--- Excerpt to read ---

MATS Example using Experimental and Synthetic Data¶
Provided in the MATS v1.0 release are two examples using MATS in the Oxygen A-Band. The first uses experimental spectra and the second uses synthetic spectra. This overview steps through the common elements of both examples and highlights the differences between using experimental data and simulated spectra generated through the MATS.simulate_spectrum() function.
Import Modules and Set-Up¶
Both examples start with importing modules and setting up file locations
import numpy as np
import pandas as pd
import qgrid # only need if using the edit MATS.Edit_Fit_Param_Files class
import os, sys
import matplotlib.pyplot as plt
from matplotlib import gridspec
Append the system path to include the location of both the hapi and MATS modules
sys.path.append(r'C:\Users\Documents\MATS\MATS')# set location of HAPI.py module
from hapi import *
from MATS import *
Change the path to the working directory that contains experimental spectra or to the folder that you want to work in.

---

» What to work on
**a)** In the MATS example page, which spectral band do the two examples from the MATS v1.0 release use?
**b)** Copy the MATS example page word for word from "MATS Example using" to "the MATS.simulate_spectrum() function.".

--- Information shown ---

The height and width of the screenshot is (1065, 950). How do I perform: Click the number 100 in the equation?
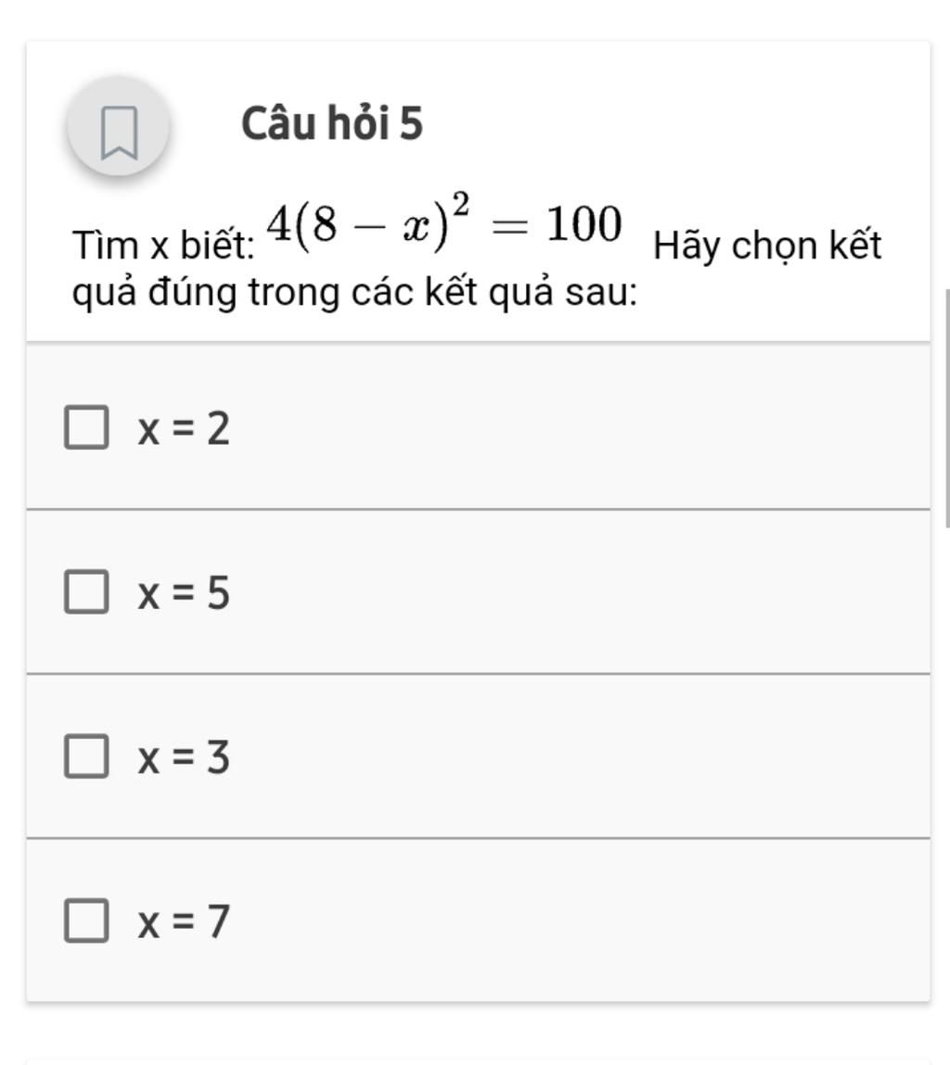(584, 224)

---

» The replies
**a)** The Oxygen A-Band.

**b)**
MATS Example using Experimental and Synthetic Data¶
Provided in the MATS v1.0 release are two examples using MATS in the Oxygen A-Band. The first uses experimental spectra and the second uses synthetic spectra. This overview steps through the common elements of both examples and highlights the differences between using experimental data and simulated spectra generated through the MATS.simulate_spectrum() function.